All of the data below needs to be set down again, exactly as shown.

_ _ _ _

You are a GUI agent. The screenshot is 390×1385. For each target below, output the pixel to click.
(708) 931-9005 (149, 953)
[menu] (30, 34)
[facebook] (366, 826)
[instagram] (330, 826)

_ _ _ _

EXERCISE RESULT —
You are a GUI agent. The screenshot is 390×1385. For each target below, output the pixel to click.
(708) 931-9005 (149, 953)
[menu] (30, 34)
[facebook] (366, 826)
[instagram] (330, 826)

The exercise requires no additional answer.